"""
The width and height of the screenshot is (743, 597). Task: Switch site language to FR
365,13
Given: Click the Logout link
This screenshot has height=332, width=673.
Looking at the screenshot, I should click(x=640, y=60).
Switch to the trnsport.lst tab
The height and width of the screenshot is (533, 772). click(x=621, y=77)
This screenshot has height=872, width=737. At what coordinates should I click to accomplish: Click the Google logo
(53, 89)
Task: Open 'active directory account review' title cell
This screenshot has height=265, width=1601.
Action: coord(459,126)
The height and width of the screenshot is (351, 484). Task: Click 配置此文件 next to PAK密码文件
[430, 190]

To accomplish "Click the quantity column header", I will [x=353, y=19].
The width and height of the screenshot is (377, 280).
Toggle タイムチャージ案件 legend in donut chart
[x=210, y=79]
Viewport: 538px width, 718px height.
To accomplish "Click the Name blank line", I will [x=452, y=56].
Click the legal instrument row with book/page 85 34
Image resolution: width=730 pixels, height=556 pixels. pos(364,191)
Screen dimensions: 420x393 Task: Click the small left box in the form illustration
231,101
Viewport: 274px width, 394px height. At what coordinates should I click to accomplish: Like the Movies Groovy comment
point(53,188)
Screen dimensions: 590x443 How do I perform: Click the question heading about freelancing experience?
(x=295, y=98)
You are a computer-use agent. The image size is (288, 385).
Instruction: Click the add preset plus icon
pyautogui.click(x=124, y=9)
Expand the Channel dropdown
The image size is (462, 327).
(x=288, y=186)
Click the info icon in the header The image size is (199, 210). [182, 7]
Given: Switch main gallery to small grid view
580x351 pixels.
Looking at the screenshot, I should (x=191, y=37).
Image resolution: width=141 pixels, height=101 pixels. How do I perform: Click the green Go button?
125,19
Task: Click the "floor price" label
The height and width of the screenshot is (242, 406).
"""
Reproduce all of the entries verbatim.

The width and height of the screenshot is (743, 597). Task: Switch site language to FR
365,13
Given: Click the Logout link
This screenshot has height=332, width=673.
Looking at the screenshot, I should click(x=640, y=60).
Switch to the trnsport.lst tab
The height and width of the screenshot is (533, 772). click(x=621, y=77)
This screenshot has height=872, width=737. At what coordinates should I click to accomplish: Click the Google logo
(53, 89)
Task: Open 'active directory account review' title cell
This screenshot has height=265, width=1601.
Action: coord(459,126)
The height and width of the screenshot is (351, 484). Task: Click 配置此文件 next to PAK密码文件
[430, 190]

To accomplish "Click the quantity column header", I will [x=353, y=19].
The width and height of the screenshot is (377, 280).
Toggle タイムチャージ案件 legend in donut chart
[x=210, y=79]
Viewport: 538px width, 718px height.
To accomplish "Click the Name blank line", I will [x=452, y=56].
Click the legal instrument row with book/page 85 34
Image resolution: width=730 pixels, height=556 pixels. pos(364,191)
Screen dimensions: 420x393 Task: Click the small left box in the form illustration
231,101
Viewport: 274px width, 394px height. At what coordinates should I click to accomplish: Like the Movies Groovy comment
point(53,188)
Screen dimensions: 590x443 How do I perform: Click the question heading about freelancing experience?
(x=295, y=98)
You are a computer-use agent. The image size is (288, 385).
Instruction: Click the add preset plus icon
pyautogui.click(x=124, y=9)
Expand the Channel dropdown
The image size is (462, 327).
(x=288, y=186)
Click the info icon in the header The image size is (199, 210). [182, 7]
Given: Switch main gallery to small grid view
580x351 pixels.
Looking at the screenshot, I should (x=191, y=37).
Image resolution: width=141 pixels, height=101 pixels. How do I perform: Click the green Go button?
125,19
Task: Click the "floor price" label
The height and width of the screenshot is (242, 406).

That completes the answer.